Dokumenttext.

###

Leitsatz (amtlich)

Das Kostenfestsetzungsverfahren ist nur für Prozesskosten vorgesehen, nicht für Rechtsanwaltskosten aufgrund außergerichtlicher Tätigkeit. Eine Ausnahme wird aus prozessökonomischen Gründen bei entsprechender Regelung in einem Vergleich zugelassen, der dann aber die vorprozessual entstandene Gebühr auch der Höhe nach eindeutig beziffern muss. Ist letzteres nicht der Fall, reicht es nicht aus, wenn die Kostenregelung die Einbeziehung der außergerichtlich entstandenen Kosten als gewollt erkennen lässt. Dies gilt auch für eine gerichtliche Kostengrundentscheidung, wenn diese von den Vergleichsparteien gewollt und vom Gericht getroffen worden ist.

###

Aufgabe. Schreib den Teil des Leitsatzes zwischen „Das Kostenfestsetzungsverfahren ist“ und „getroffen worden ist.“, beides eingeschlossen, noch einmal ab und aktualisiere dabei „Rechtsanwaltskosten“ zu „Anwaltskosten“.

Bereitgestellte Daten.

###

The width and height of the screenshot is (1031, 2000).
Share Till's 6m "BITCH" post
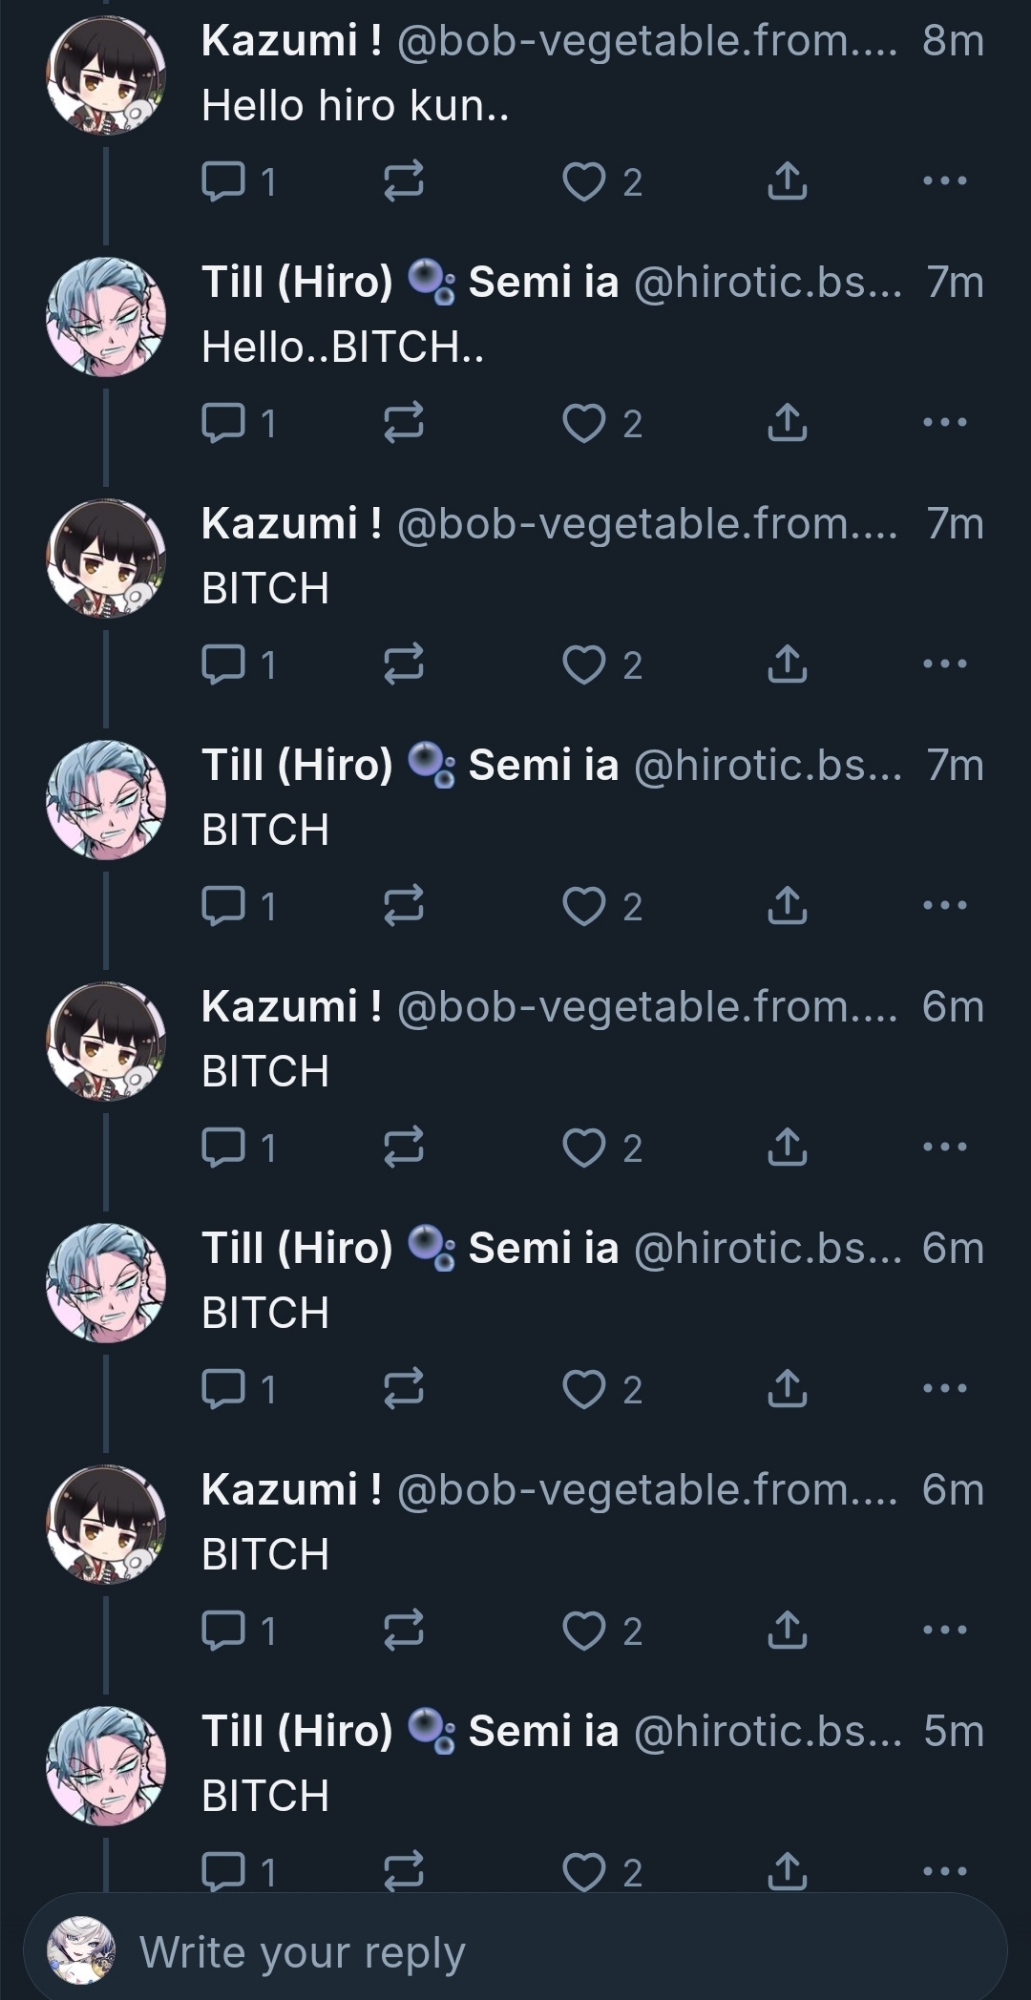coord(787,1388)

###

Antwort.
Das Kostenfestsetzungsverfahren ist nur für Prozesskosten vorgesehen, nicht für Anwaltskosten aufgrund außergerichtlicher Tätigkeit. Eine Ausnahme wird aus prozessökonomischen Gründen bei entsprechender Regelung in einem Vergleich zugelassen, der dann aber die vorprozessual entstandene Gebühr auch der Höhe nach eindeutig beziffern muss. Ist letzteres nicht der Fall, reicht es nicht aus, wenn die Kostenregelung die Einbeziehung der außergerichtlich entstandenen Kosten als gewollt erkennen lässt. Dies gilt auch für eine gerichtliche Kostengrundentscheidung, wenn diese von den Vergleichsparteien gewollt und vom Gericht getroffen worden ist.